1.28.2008

George MacDonald on Fairy-Tales


"But surely you would explain your idea to one who asked you?" I say again, if I cannot draw a horse, I will not write THIS IS A HORSE under what I foolishly meant for one."

JRR Tolkien and CS Lewis both wrote their own treatises on fairy tales (fairy-stories' and "myths", they called them), but George MacDonald came before them. His essay, The Fantastic Imagination, surprised me. I had read Lewis' & Tolkien's essays previously, so the idea of myths-communicating-truth was nothing new to me. What did surprise me was the essay was full of what is now considered "postmodern thought"- and it was published in 1893! I wanted very badly to copy & paste the whole thing- and it's beyond copyright, I believe, so it would be OK- but decdied to spare my readers. I really do suggest you read the whole thing essay.

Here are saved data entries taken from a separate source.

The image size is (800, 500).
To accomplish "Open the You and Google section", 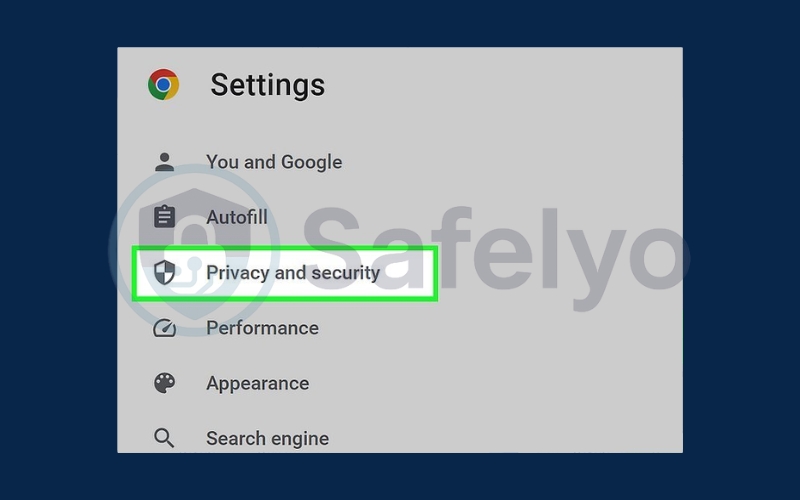I will 274,162.
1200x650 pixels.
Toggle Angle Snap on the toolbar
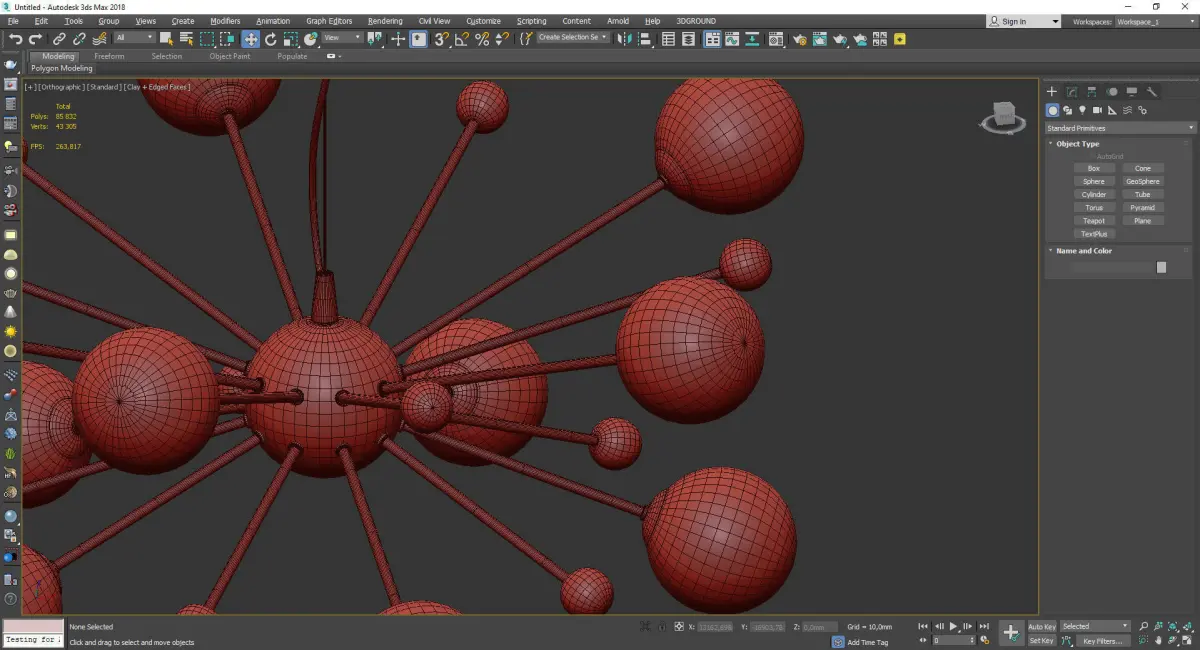[461, 39]
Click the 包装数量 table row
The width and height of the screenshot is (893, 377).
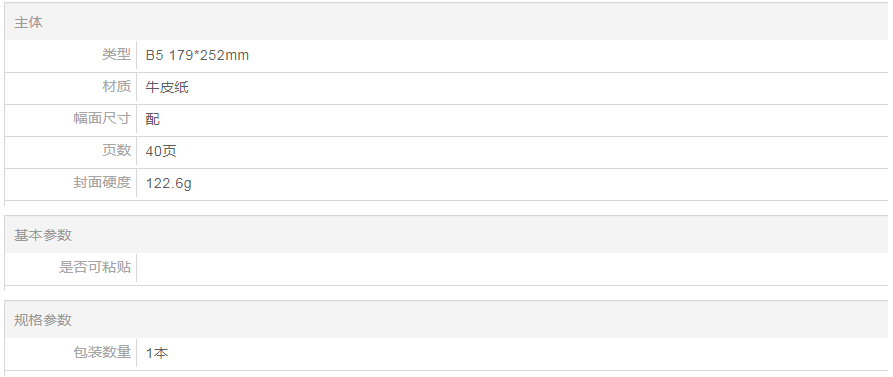(446, 354)
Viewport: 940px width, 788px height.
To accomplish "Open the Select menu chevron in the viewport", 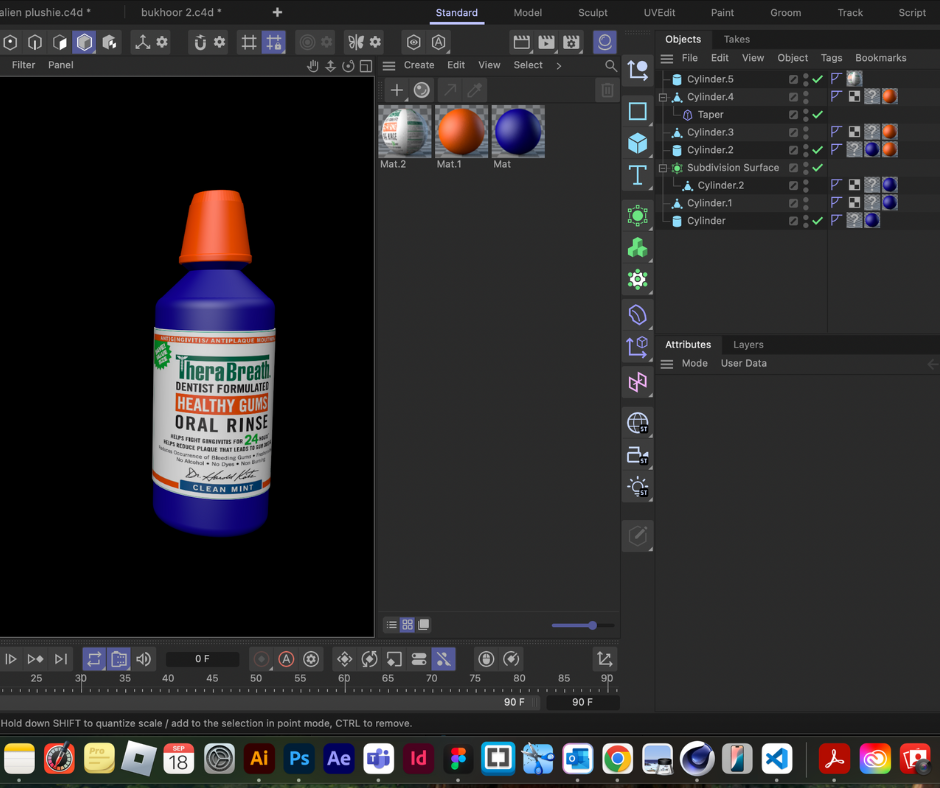I will (x=558, y=64).
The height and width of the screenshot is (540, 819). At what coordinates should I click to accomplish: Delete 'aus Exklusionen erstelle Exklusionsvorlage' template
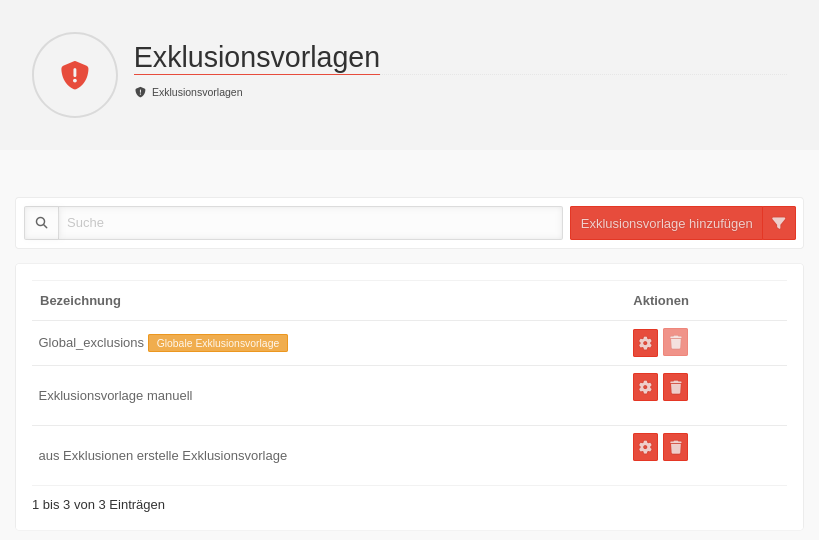click(675, 447)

"You write as if a fairytale were a thing of importance: must it have a meaning?"
It cannot help having some meaning; if it have proportion and harmony it has vitality, and vitality is truth. The beauty may be plainer in it than truth, but without truth the beauty could not be, and the fairytale would give no delight. Everyone, however, who feels the story, will read its meaning after his own nature and development: one man will read one meaning in it, another will read another.

"If so. how am I to assure myself that I am not reading my own meaning into it, but yours out of it?"
Why should you be so assured? It may be better that you should read your meaning into it. That may be of higher operation of your intellect than the mere reading of mine out of it: your meaning may be superior to mine.

"Suppose my child asks me what the fairytale means, what am I to say?"
If you do not know what it means, what is easier than to say so? If you do see meaning in it, there it is for you to give him.A genuine work of art must mean many things; the truer its art, the more things it will mean. If my drawing, on the other hand, is so far from being a work of art that it needs THIS IS A HORSE written under it, what can it matter that neither you nor your child should know what it means? It is there not so much as to convey a meaning as to wake a meaning. If it does not ever wake an interest, throw it aside. A meaning may be there, but it is not for you. If, again, you do not know a horse, the name written underneath it will not serve you much. At all events, the business of the painter is not to teach zoology.
But indeed your children are not likely to trouble you about the meaning.
...
A fairytale, like a butterfly or a bee, helps itself on all sides, sips every wholesome flower, and spoils not one. The true fairytale is, to my mind, very like the sonata. We all know that a sonata means something; and where there is the faculty of talking with suitable vagueness, and choosing metaphor sufficiently loose, mind may approach mind, in the interpretation of a sonata, with the result of a more or less contenting consciousness of sympathy.
...
"But words are not music; words at least are meant and fitted to carry a precise meaning!"
It is very seldom indeed that they carry the exact meaning of any user of them! And if they can be so used as to convey definite meaning, it does not follow that they ought never to carry anything else. Words are live things that may be variously employed to various ends. They can convey a scientific fact, or throw a shadow of her child's dream on the heart of a mother. They are things to put together like the pieces of dissected map, or to arrange like the notes on a stave. Is the music in them to go for nothing? It can hardly help the definiteness of a meaning: is it therefore to be disregarded? They have length, and breadth, and outline: have they nothing to do with depth? Have they only to describe, never to impress? Has nothing any claim to their use but definite? The cause of a child's tears may be altogether undefinable: has the mother therefore no antidote for his vague misery? That may be strong in colour which has no evident outline. A fairtytale, a sonata, a gathering storm, a limitless night, seizes you and sweeps you away: do you begin at once to wrestle with it and ask whence its power over you, whither it is carrying you? The law of each is in the mind of its composer; that law makes one man feel this way,
another man feel that way. To one the sonata is a world of odour and beauty, to another of soothing only and sweetness. To one, the cloudy rendezvous is a wild dance, with a terror at its heart; to another, a majestic march of heavenly hosts, with Truth in their centre pointing their course, but as yet restraining her voice. The greatest forces lie in the region of the uncomprehended.
I will go farther.--The best thing you can do for your fellow, next to rousing his conscience, is--not to give him things to think about, but to wake things up that are in him; or say, to make him think things for himself.

There is no greater thing, says MacDonald, than rousing a man's conscience and make him think things for himself. I resonate with that. There is very little art on this blog (see above), but there is much that I am thinking about- and I hope you are thinking with me.

1 comment:

Kristen said...

It is fun seeing that you enjoy the things that I did :) I love that essay. I felt like it gave me permission to love fairy tales.